-- DATA RECORDS follows --
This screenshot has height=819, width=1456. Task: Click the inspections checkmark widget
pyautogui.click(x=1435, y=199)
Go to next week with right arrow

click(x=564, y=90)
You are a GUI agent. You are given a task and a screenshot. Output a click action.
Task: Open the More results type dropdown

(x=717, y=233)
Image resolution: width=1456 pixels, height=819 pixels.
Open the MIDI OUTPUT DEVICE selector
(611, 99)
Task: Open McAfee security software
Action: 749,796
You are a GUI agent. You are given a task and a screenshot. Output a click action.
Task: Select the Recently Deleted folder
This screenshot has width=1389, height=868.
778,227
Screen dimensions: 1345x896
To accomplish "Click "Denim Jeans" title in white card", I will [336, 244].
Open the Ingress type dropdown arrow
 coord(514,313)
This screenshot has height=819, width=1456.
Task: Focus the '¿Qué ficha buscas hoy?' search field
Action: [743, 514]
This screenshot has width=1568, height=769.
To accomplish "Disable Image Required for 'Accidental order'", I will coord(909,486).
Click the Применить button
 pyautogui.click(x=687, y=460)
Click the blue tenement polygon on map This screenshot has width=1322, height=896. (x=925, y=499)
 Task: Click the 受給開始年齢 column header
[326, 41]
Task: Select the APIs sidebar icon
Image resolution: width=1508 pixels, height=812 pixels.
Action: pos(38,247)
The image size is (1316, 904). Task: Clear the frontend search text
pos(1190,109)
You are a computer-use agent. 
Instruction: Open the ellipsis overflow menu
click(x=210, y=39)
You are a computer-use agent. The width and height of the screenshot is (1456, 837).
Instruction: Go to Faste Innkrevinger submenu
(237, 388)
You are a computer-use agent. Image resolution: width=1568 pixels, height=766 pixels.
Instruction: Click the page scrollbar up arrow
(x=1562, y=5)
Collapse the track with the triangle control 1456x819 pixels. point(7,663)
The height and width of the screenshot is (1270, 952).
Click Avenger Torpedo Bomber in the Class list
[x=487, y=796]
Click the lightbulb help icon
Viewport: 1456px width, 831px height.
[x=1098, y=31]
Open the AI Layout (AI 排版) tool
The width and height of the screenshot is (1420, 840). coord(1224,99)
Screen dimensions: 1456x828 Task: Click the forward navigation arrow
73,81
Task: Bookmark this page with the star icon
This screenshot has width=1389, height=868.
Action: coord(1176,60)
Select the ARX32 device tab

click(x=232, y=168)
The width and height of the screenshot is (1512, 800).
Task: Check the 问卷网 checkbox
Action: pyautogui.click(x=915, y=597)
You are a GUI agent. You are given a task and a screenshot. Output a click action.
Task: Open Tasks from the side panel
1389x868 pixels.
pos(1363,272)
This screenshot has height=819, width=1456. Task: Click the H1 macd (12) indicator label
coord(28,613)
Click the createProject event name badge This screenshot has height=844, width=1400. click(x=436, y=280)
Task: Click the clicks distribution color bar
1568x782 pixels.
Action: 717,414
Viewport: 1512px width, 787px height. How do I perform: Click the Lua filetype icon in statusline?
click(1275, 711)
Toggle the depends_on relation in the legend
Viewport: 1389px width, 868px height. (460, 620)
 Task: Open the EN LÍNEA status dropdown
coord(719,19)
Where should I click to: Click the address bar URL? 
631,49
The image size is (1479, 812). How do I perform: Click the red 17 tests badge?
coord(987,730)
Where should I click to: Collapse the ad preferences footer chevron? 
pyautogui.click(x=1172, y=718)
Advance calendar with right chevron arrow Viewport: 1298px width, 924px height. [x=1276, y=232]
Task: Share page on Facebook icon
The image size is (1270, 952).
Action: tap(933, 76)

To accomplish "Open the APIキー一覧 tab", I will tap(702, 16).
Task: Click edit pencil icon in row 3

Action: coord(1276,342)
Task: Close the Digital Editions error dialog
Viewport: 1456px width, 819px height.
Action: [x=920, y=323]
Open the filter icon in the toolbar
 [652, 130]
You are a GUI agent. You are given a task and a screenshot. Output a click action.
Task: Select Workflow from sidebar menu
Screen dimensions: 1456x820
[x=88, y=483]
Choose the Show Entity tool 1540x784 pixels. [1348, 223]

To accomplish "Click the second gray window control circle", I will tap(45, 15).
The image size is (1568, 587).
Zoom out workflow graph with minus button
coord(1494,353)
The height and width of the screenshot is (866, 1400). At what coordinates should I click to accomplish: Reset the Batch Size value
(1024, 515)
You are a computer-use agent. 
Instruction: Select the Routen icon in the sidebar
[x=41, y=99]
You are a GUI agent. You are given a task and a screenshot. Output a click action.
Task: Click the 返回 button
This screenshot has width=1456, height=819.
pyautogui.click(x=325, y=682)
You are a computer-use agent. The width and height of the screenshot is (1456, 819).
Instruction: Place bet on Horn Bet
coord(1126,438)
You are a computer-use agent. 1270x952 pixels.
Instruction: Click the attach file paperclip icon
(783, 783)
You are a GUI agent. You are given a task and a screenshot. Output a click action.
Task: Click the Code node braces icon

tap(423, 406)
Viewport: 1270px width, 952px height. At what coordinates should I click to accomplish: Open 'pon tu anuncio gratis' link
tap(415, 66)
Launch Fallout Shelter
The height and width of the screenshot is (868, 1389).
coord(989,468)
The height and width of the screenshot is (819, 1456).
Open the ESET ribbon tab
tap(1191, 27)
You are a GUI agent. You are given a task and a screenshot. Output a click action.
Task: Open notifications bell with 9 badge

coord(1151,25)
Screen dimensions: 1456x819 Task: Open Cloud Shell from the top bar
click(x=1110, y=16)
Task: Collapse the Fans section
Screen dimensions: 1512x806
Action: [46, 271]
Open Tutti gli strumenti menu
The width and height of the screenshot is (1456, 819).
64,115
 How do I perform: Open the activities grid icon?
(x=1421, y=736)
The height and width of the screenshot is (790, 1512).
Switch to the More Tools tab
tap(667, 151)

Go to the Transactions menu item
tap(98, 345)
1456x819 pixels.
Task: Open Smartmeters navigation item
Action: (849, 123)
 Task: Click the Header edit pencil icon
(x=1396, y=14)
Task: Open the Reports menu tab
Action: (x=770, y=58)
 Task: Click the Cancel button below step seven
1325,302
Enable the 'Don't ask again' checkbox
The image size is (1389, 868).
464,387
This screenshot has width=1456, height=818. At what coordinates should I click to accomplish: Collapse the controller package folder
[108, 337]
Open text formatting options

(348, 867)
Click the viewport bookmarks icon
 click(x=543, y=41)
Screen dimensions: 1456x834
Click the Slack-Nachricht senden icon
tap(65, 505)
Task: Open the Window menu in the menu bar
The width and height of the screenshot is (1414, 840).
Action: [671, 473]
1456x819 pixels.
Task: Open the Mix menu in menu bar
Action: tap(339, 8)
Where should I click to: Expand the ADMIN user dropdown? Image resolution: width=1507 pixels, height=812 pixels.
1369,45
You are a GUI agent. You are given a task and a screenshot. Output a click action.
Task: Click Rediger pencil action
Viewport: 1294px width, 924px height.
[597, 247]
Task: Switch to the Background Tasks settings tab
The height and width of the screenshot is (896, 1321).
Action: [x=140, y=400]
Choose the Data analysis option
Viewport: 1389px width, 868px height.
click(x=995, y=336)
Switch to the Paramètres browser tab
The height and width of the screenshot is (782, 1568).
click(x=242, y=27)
-- DATA RECORDS concluded --
## REQUIREMENT
Output nothing but the lines from the one with "The height and width of the screenshot is (896, 1321)." through the last line above, each exactly as it stands.

## FINISHED TASK
The height and width of the screenshot is (896, 1321).
Action: [x=140, y=400]
Choose the Data analysis option
Viewport: 1389px width, 868px height.
click(x=995, y=336)
Switch to the Paramètres browser tab
The height and width of the screenshot is (782, 1568).
click(x=242, y=27)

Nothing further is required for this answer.